Use the entries below and reproduce exactly the lines from the one containing "Go back with the left arrow icon" down to the one containing "Task: Click the admin-article-controller", both of them included.

####################

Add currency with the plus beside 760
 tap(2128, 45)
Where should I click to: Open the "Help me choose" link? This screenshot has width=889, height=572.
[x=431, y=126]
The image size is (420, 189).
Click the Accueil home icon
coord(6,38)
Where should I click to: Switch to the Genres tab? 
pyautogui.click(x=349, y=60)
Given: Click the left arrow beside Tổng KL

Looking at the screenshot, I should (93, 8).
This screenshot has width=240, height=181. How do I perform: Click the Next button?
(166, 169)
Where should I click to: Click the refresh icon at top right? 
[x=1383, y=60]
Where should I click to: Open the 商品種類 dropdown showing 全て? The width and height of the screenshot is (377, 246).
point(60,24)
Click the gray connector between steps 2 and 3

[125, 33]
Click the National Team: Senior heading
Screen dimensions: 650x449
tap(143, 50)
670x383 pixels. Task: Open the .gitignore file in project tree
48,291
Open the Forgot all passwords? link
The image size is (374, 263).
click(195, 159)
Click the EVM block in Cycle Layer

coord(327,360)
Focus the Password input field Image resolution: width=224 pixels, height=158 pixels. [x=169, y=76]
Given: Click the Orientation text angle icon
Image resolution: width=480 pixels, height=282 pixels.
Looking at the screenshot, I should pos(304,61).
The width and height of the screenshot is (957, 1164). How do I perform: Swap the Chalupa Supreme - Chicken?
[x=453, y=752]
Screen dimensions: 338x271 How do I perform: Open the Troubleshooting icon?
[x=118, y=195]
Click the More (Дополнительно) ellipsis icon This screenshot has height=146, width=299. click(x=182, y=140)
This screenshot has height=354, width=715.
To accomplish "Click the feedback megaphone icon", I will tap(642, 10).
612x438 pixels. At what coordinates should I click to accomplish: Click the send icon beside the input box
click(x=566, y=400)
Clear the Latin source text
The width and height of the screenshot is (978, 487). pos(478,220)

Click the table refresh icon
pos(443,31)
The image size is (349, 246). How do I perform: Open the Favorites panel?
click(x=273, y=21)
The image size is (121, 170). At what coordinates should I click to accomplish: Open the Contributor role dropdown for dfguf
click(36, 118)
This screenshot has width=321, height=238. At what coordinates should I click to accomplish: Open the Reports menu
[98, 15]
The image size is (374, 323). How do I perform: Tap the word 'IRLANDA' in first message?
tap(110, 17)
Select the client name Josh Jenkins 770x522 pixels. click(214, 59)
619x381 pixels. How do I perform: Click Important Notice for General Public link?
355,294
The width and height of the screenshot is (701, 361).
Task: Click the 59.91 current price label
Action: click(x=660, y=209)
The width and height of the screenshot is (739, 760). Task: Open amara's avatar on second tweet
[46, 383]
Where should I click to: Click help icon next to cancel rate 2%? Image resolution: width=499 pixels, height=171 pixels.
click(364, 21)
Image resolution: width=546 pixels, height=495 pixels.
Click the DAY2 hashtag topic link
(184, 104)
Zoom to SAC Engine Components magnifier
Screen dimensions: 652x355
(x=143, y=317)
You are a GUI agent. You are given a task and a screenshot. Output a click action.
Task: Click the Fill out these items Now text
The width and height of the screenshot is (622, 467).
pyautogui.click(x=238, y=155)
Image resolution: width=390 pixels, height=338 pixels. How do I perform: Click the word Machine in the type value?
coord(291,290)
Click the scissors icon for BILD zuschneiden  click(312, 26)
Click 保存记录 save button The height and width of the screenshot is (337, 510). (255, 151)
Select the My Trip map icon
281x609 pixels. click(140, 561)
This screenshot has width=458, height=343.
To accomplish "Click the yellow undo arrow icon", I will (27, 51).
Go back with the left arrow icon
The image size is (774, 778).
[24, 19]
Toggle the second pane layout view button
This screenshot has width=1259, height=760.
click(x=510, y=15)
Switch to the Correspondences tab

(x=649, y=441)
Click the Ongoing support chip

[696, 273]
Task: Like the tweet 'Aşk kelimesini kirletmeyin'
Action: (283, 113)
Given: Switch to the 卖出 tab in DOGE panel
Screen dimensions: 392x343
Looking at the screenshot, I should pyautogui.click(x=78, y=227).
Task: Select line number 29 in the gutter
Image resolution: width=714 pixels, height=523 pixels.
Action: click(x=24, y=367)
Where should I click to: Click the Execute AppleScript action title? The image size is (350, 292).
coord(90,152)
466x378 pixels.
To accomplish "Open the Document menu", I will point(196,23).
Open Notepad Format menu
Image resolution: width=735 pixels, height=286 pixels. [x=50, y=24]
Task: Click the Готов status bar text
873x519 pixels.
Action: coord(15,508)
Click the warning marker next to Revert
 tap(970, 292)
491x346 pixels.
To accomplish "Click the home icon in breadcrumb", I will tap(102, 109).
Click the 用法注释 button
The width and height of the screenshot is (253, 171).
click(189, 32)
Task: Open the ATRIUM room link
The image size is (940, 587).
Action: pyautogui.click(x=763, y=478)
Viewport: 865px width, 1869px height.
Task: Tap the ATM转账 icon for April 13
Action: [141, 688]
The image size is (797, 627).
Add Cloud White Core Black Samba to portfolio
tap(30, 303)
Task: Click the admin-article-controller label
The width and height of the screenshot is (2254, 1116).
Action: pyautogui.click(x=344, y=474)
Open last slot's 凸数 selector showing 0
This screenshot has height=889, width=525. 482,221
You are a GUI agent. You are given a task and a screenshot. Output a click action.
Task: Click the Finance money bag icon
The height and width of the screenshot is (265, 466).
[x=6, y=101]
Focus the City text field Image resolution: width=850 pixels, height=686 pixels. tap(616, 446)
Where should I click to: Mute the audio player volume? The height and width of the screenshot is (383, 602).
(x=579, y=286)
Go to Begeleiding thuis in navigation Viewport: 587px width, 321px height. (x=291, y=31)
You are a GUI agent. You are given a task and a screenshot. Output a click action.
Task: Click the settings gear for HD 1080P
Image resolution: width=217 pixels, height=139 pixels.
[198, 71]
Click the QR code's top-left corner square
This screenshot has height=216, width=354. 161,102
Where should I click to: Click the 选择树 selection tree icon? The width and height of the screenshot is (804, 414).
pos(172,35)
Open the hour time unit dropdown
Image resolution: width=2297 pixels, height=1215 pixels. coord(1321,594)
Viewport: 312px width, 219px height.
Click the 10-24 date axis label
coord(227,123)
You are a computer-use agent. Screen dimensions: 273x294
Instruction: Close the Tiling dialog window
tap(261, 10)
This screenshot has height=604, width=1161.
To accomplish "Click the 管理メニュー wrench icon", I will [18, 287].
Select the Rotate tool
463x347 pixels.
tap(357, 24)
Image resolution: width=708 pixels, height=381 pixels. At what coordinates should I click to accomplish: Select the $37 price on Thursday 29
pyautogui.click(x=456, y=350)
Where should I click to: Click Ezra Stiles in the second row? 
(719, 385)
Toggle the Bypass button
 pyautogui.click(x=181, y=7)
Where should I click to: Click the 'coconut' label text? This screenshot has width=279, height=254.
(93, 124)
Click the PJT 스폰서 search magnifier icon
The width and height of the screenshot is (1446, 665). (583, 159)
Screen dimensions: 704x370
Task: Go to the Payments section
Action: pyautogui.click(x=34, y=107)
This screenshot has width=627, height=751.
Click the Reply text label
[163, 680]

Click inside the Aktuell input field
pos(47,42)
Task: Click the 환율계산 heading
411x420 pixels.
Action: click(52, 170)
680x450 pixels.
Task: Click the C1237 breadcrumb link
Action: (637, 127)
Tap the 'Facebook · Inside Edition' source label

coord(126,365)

####################

▶ [Reply]
Go back with the left arrow icon
The image size is (774, 778).
[24, 19]
Toggle the second pane layout view button
This screenshot has width=1259, height=760.
click(x=510, y=15)
Switch to the Correspondences tab

(x=649, y=441)
Click the Ongoing support chip

[696, 273]
Task: Like the tweet 'Aşk kelimesini kirletmeyin'
Action: (283, 113)
Given: Switch to the 卖出 tab in DOGE panel
Screen dimensions: 392x343
Looking at the screenshot, I should pyautogui.click(x=78, y=227).
Task: Select line number 29 in the gutter
Image resolution: width=714 pixels, height=523 pixels.
Action: click(x=24, y=367)
Where should I click to: Click the Execute AppleScript action title? The image size is (350, 292).
coord(90,152)
466x378 pixels.
To accomplish "Open the Document menu", I will point(196,23).
Open Notepad Format menu
Image resolution: width=735 pixels, height=286 pixels. [x=50, y=24]
Task: Click the Готов status bar text
873x519 pixels.
Action: coord(15,508)
Click the warning marker next to Revert
 tap(970, 292)
491x346 pixels.
To accomplish "Click the home icon in breadcrumb", I will tap(102, 109).
Click the 用法注释 button
The width and height of the screenshot is (253, 171).
click(189, 32)
Task: Open the ATRIUM room link
The image size is (940, 587).
Action: pyautogui.click(x=763, y=478)
Viewport: 865px width, 1869px height.
Task: Tap the ATM转账 icon for April 13
Action: [141, 688]
The image size is (797, 627).
Add Cloud White Core Black Samba to portfolio
tap(30, 303)
Task: Click the admin-article-controller label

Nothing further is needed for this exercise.